While serving as lieutenant governor of Texas, Rick Perry opposed NAACP efforts to remove monuments and memorials containing the depiction of a Confederate flag from statehouses and other government buildings across the South.
As reported by the Associated Press, the Texas state Supreme Court building once housed a pair of bronze plaques bearing symbols of the Confederacy, but Perry fought against the removal of the plaques, saying Texans “should never forget our history.”
The Associated Press obtained letters Perry wrote to the Sons of Confederate Veterans in March 2000 voicing his opposition to removing the plaques from the government building.
“Although this is an emotional issue, I want you to know that I oppose efforts to remove Confederate monuments, plaques and memorials from public property,” Perry wrote in the letter
“I also believe that communities should decide whether statues or other memorials are appropriate for their community,” Perry wrote. “I believe that Texans should remember the past and learn from it.”
“We should never forget our history, but dwelling on the 19th century takes needed attention away from our future in the 21st century,” Perry said.
Then Gov.
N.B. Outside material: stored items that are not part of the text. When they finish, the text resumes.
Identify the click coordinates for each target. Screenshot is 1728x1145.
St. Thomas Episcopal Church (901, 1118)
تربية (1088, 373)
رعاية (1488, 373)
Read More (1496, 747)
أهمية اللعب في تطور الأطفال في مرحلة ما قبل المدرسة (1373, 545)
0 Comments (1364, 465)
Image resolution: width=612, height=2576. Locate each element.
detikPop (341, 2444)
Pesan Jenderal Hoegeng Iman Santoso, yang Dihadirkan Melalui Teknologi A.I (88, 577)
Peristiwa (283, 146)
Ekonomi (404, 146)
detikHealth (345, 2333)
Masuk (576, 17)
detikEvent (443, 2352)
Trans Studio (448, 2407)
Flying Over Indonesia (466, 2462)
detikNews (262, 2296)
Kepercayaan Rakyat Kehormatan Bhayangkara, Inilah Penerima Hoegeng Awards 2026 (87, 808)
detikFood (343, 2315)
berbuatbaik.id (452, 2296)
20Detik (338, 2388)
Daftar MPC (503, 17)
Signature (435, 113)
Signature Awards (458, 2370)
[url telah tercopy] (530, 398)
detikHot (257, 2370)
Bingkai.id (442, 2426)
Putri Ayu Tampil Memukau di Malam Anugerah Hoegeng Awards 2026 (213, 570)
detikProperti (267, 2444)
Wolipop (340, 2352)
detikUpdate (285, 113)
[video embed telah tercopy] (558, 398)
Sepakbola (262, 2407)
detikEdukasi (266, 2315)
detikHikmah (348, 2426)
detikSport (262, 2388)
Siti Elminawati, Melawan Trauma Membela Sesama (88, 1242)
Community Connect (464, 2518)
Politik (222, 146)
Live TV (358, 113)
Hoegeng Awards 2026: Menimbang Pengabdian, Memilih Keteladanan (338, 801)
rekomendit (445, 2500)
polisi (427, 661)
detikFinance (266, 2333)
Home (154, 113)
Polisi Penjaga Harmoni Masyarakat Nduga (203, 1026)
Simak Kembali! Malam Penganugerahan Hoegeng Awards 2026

George W. Bush, who was running for president at the time, initially supported keeping the plaques on state grounds but later changed his decision and authorized their replacement with new plaques that touted equal justice for all Texans “regardless of race, creed or color.”
In the past week, Perry has defended himself against criticism stemming from a report that his family leased hunting grounds that were called by a racist slur.
Throughout the past decade, the NAACP fought to remove monuments, markers or symbols of the Confederacy from government buildings across the South, including in the early primary state of South Carolina, but despite efforts to remove the flag from the top of the statehouse in Columbia, it still resides on the Capitol grounds.
In 2000, the South Carolina state legislature voted to remove the Confederate flag from its post atop the Capitol dome, which had been in that position 1960s, but it was not completely eliminated from the premises. Instead, the Confederate flag was relocated to the Confederate Soldier Monument on the Statehouse grounds.